ASSIGNMENT
Out of the lines below, please list those that hold the string "hosting".

::::

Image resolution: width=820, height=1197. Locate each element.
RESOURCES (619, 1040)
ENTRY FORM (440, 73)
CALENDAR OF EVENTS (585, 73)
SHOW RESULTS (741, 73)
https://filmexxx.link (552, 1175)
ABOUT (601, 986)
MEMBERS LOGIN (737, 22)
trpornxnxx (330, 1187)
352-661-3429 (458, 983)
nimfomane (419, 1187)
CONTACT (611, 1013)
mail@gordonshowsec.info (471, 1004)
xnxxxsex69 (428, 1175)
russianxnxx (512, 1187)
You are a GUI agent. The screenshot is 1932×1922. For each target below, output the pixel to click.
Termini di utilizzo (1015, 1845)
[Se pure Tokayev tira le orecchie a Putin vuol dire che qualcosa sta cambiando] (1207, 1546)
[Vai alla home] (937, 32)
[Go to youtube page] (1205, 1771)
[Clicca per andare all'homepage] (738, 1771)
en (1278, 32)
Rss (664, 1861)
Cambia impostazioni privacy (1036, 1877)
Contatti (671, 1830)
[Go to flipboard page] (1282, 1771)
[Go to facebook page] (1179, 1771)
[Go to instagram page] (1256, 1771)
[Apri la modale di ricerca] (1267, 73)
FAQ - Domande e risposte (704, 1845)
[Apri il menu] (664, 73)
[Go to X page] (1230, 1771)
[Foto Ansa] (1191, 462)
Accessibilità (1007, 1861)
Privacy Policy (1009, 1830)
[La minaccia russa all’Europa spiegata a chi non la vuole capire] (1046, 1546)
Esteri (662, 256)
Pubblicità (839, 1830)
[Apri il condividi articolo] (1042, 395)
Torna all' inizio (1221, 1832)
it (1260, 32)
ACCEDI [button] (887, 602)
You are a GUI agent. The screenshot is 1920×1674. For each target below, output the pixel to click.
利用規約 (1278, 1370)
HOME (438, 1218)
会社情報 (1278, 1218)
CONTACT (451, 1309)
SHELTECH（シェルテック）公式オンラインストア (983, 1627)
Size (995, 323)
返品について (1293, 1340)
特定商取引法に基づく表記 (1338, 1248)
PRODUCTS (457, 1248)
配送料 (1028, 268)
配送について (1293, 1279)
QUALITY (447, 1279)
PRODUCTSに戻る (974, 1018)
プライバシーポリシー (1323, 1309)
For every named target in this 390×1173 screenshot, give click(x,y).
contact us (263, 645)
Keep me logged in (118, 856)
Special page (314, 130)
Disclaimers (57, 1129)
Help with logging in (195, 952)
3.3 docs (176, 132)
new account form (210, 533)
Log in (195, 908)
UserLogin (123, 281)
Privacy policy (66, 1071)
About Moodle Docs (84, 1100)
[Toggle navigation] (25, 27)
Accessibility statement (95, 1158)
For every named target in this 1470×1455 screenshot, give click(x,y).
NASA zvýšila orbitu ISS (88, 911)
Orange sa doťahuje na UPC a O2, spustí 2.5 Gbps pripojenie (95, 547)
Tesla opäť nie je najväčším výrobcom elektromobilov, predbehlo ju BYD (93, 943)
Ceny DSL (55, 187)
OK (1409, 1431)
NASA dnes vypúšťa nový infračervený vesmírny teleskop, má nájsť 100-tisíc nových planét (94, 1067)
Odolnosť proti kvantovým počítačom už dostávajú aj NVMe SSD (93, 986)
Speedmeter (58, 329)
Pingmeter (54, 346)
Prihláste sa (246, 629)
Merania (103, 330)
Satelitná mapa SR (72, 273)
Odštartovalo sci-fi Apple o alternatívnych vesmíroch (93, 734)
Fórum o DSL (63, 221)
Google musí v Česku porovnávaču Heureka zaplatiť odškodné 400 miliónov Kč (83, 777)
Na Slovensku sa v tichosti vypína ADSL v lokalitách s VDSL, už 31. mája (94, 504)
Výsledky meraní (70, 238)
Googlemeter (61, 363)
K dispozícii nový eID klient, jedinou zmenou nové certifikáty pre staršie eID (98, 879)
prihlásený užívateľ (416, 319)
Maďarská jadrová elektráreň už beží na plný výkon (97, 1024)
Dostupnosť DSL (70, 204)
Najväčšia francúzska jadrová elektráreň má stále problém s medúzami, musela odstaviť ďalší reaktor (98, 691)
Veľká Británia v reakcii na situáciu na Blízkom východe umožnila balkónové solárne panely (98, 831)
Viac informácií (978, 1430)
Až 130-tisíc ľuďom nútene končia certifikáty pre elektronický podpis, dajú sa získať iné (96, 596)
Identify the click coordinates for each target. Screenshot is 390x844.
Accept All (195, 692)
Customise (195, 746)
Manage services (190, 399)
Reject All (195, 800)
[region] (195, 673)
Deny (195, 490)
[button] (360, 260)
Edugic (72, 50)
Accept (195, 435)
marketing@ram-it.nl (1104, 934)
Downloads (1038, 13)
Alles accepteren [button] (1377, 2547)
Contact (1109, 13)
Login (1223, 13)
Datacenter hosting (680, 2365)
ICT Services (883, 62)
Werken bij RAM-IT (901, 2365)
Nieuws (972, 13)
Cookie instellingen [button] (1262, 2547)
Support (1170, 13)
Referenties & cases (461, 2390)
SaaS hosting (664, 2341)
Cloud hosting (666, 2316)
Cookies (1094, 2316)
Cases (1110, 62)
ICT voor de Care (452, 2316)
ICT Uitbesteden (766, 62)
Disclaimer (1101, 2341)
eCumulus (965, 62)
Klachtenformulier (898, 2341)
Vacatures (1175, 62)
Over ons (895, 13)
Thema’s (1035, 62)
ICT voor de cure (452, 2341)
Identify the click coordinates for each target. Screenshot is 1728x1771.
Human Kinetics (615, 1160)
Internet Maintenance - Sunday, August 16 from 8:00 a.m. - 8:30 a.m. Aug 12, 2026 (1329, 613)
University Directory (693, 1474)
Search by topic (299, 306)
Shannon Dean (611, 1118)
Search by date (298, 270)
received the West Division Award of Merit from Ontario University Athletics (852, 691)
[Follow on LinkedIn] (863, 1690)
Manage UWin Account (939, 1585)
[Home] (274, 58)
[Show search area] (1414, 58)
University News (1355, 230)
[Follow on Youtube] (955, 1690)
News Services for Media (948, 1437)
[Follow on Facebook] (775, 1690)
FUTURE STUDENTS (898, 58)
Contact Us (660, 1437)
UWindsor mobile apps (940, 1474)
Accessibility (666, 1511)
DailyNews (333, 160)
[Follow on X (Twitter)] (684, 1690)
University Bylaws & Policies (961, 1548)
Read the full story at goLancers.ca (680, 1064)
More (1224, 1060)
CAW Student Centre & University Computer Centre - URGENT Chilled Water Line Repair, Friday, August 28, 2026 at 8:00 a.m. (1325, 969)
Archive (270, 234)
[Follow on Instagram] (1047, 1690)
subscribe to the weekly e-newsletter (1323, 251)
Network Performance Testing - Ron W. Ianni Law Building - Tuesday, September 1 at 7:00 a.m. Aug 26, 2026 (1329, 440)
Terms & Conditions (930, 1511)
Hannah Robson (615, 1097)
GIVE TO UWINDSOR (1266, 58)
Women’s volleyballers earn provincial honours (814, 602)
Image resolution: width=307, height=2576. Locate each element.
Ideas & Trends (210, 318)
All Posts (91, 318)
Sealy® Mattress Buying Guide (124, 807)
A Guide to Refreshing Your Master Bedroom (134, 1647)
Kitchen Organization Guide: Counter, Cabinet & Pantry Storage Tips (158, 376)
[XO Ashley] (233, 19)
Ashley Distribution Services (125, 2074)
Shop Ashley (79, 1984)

::::

ANSWER TO THE EXERCISE
Datacenter hosting (680, 2365)
SaaS hosting (664, 2341)
Cloud hosting (666, 2316)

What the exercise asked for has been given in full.